Pine Flat campground reservations: The Pine Flat campground is open from mid-March to mid-November each year, weather permitting. Pine Flat has 59 camping sites, and 20 of them are reservable. Here's the Pine Flat reservations section on the www.Recreation.gov website. You will see a camping map of the Pine Flat campground. Notice that Pine Flat is divided into "East" and "West" sections (because the campground straddles the highway through Oak Creek Canyon.) Only the west side of the campground has direct access to Oak Creek, but you may still enjoy the stream, anyway, if you are staying on the east side.
If all of the campsites are reserved for the dates of your choice, don't forget that the majority of spaces do NOT accept reservations. Try to get to the campground early on the day of your arrival, for the best chances of getting a spot. For further info about this campground, here's the Pine Flat campground page of the Coconino National Forest website.
Manzanita campground reservations: Manzanita is open all year round. The Manzanita campground has 18 spots; 11 of them can be reserved. Here's the Manzanita reservations section on the www.Recreation.gov website. For further info about this campground, here's the Manzanita campground page of the Coconino National Forest website.
Cave Springs camping reservations are SUPPOSED to be offered for 11 out of their 82 campsites. However, at the time of this update, the Cave Springs reservation pages are off-line. You can check at www.Recreation.gov to see if Cave Springs reservations are being taken at the time of your campout. (You'll have to do a campground search using their search box, since there are no pages available that we can link you to.)
The Cave Springs campground is open from late March/early April to mid-October every year, weather permitting. For further info about this campground, here's the Cave Springs campground page of the Coconino National Forest website.
Campgrounds with hookups in Sedona
If you're looking for RV hookups, flush toilets, or other amenities that the National Forest campgrounds don't offer, there are two commercial campgrounds in Sedona which might interest you. Here are several that you can try:
Rancho Sedona RV Park RV camping with hookups, cable RV, laundromat. Close to town. No tents due to zoning restrictions, but camper vans are welcome.
Dead Horse State Park camping in Cottonwood, AZ
In the slide show above, you're viewing pictures of the Dead Horse State Park campground and other park amenities. Although Dead Horse SP isn't directly in Sedona, it's only located about a half hour's drive away. The scenery, however, is entirely different. At Dead Horse, you can enjoy wide-open spaces...and yet Sedona's attractions are just a short drive away.
Campground amenities here include electric hookups!
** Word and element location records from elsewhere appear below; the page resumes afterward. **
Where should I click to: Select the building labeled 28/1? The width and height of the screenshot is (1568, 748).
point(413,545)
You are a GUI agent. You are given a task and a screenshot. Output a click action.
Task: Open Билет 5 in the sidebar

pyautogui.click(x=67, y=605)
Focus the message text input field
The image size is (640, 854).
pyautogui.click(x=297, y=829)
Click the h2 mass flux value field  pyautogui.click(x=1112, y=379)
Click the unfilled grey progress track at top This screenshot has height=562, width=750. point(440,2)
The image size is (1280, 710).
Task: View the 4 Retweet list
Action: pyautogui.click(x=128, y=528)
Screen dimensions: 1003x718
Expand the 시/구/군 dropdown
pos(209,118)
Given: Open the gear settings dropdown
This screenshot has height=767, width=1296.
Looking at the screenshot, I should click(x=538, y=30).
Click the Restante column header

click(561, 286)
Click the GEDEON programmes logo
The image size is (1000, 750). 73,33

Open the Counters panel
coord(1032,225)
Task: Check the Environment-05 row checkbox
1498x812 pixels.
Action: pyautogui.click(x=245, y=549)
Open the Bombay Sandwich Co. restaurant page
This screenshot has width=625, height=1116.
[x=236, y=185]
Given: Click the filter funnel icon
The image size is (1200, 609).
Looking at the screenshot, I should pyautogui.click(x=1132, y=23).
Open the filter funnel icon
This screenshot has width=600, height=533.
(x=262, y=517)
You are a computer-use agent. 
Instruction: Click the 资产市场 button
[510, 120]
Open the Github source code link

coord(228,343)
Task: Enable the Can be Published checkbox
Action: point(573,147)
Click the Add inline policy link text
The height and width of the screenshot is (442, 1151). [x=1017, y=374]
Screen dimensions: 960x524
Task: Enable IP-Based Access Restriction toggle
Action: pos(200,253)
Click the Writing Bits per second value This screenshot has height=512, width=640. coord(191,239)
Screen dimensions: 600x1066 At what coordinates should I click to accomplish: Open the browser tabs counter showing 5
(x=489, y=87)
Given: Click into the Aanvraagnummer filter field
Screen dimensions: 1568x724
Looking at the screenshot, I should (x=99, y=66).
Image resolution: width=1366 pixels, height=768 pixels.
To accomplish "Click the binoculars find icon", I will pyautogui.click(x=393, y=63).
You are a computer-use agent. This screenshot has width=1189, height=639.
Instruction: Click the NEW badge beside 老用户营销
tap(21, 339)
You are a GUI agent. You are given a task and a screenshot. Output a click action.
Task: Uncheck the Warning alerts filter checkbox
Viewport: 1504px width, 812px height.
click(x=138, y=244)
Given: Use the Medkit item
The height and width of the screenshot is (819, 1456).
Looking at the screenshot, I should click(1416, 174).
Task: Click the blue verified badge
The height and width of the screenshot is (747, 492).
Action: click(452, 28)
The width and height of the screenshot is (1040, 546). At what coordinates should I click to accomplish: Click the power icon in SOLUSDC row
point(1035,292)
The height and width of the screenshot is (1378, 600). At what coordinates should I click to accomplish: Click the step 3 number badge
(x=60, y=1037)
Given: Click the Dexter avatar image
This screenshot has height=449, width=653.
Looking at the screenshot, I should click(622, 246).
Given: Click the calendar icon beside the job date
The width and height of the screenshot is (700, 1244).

RV's can be longer and larger than in Oak Creek Canyon, as well, since RV spaces are up to 65 feet long. Both pull-thru and back-in campsites are available.
Tents are also welcome at the Dead Horse SP campground. Tents may use the RV spaces, plus there is a special tent-only camping area, as well. Group campsites are available at Dead Horse State Park, too.
Flush toilets, running water and showers are available. The park's interior roads are paved. Each site has a paved parking apron, picnic table and fire pit and/or grill.
Lake fishing is a major attraction here, along with picnicking, hiking on trails, and even occasional special events are located here. For further information about the park in-general, here's a link to the Dead Horse State Park page of the Arizona State Parks website.
Dead Horse SP Camping Fees and Reservations
RV sites cost $25 per night at the time of this update. There is a $5 reservations fee, in addition, if you reserve ahead. Reservations are wise during holiday weekends and vacation periods.
Tent sites cost $15 per night, plus an extra $5 if you make advance reservations. If you choose to camp in an RV spot, then you would pay the $25 fee, same as the motor homes do.